▸ EXERCISE PROMPT
Only the text of the records belongs in the answer; the pictures must be dropped.

▸ RECORDS
---*---

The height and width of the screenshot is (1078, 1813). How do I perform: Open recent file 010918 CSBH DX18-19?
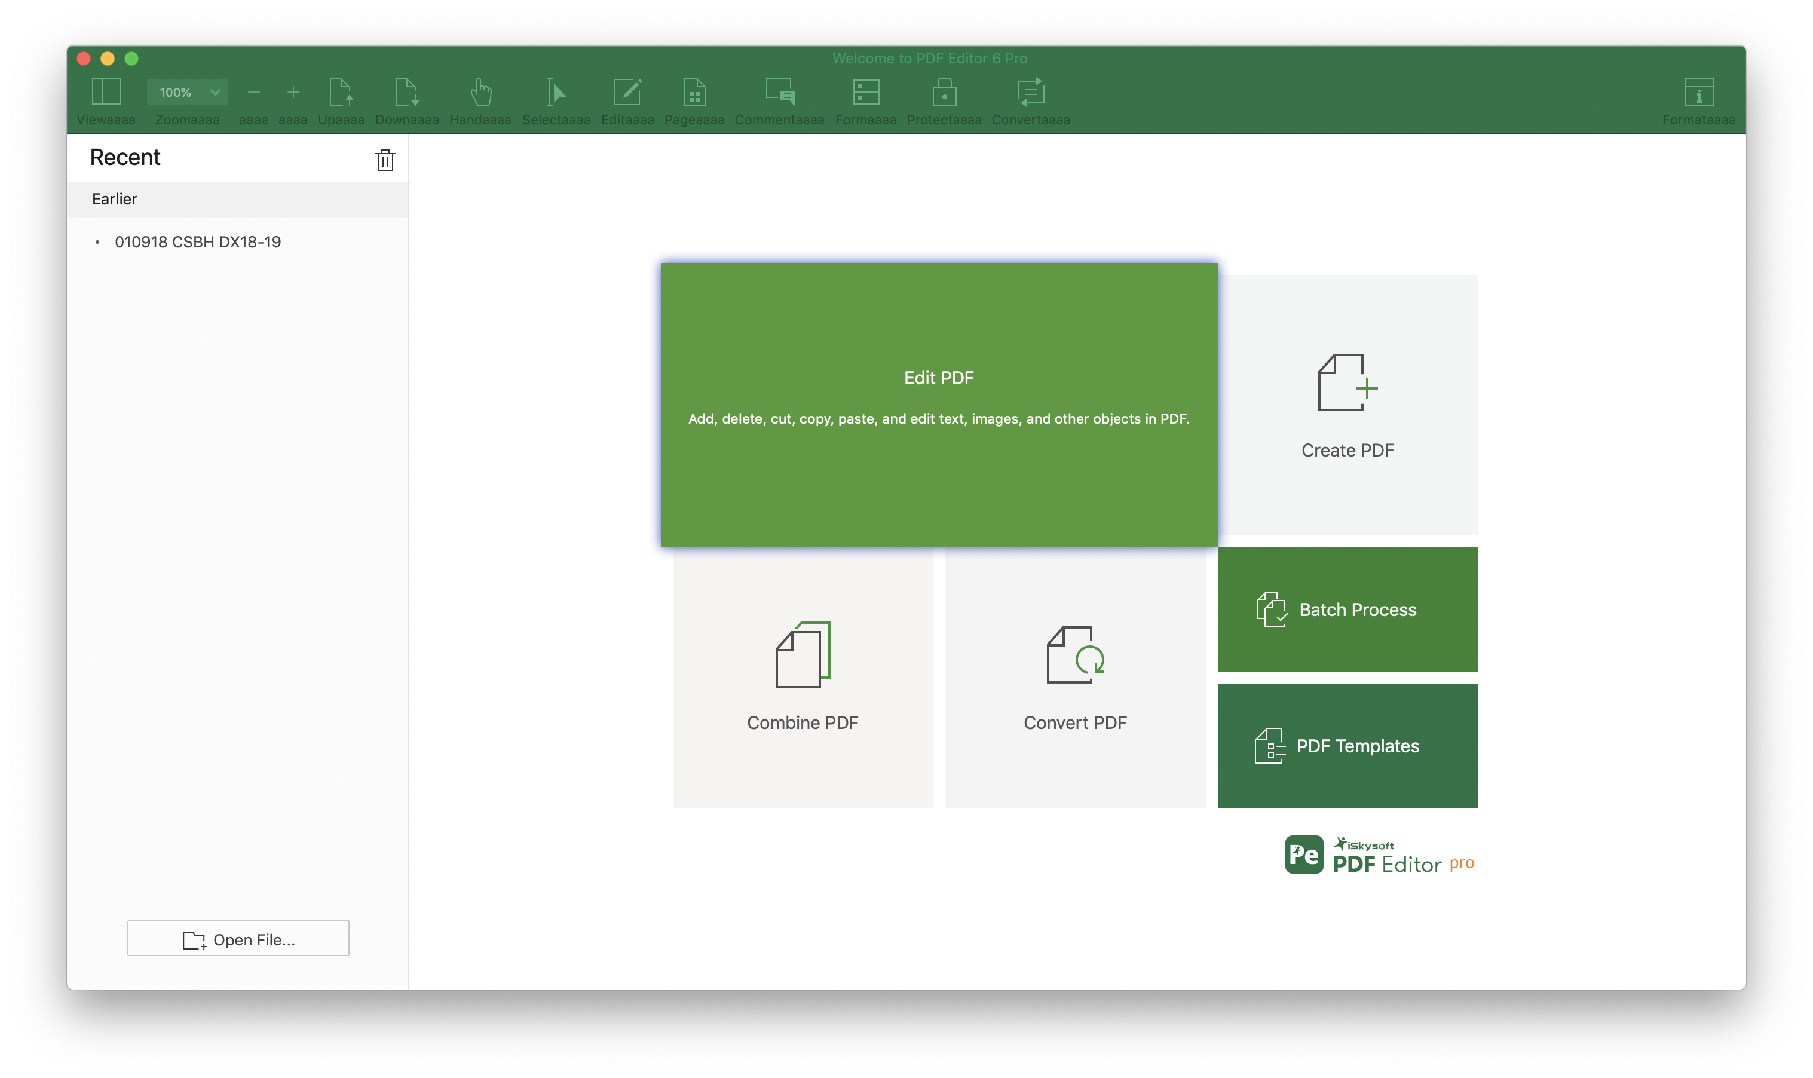pyautogui.click(x=199, y=241)
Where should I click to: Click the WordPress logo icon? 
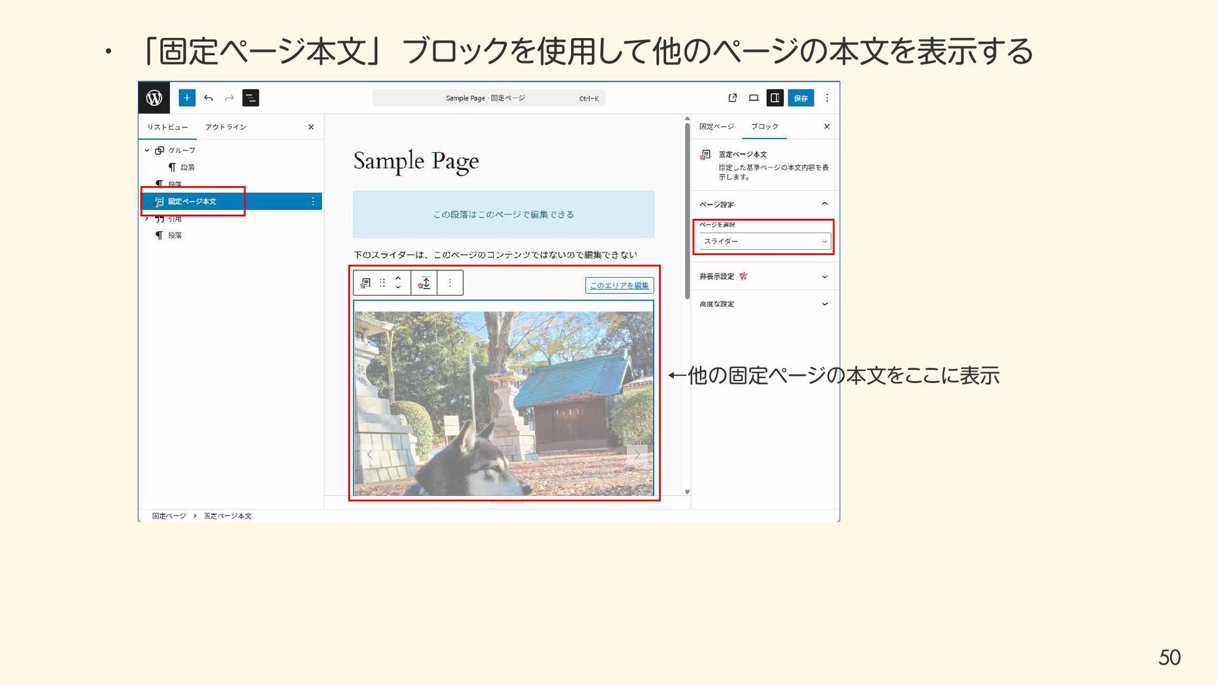point(154,98)
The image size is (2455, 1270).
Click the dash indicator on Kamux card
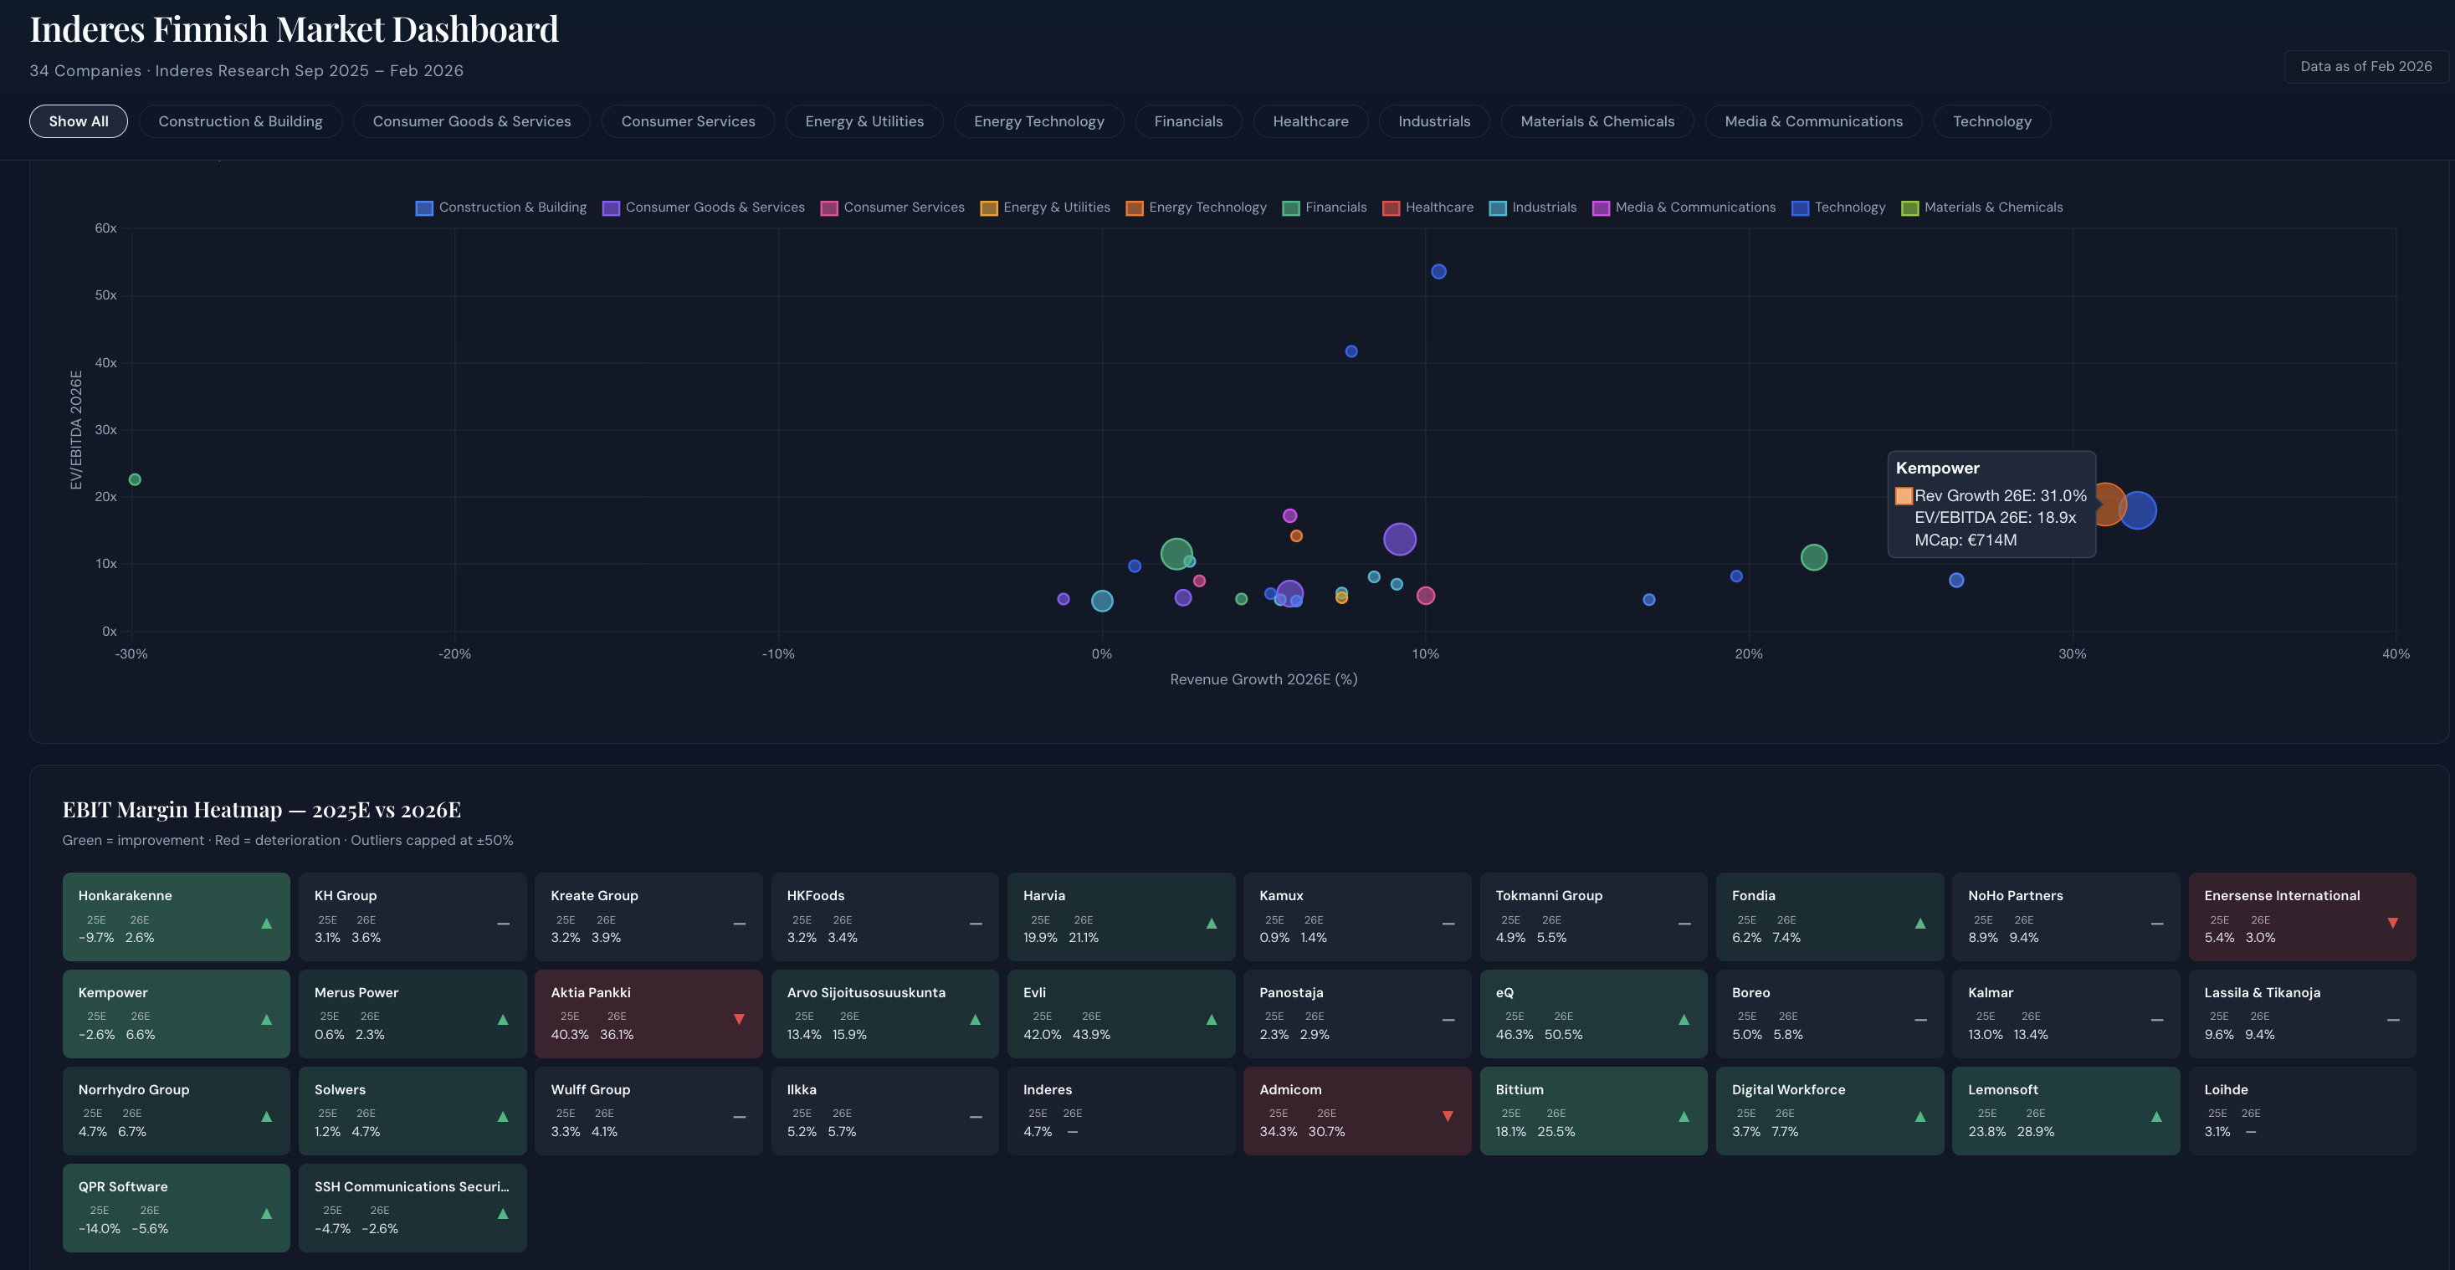click(1448, 923)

---*---

▸ ANSWER TO THIS TASK
The height and width of the screenshot is (1078, 1813). How do I perform: Open recent file 010918 CSBH DX18-19?
pyautogui.click(x=199, y=241)
Where should I click to: Click the WordPress logo icon? 
point(154,98)
The image size is (2455, 1270).
Click the dash indicator on Kamux card
click(1448, 923)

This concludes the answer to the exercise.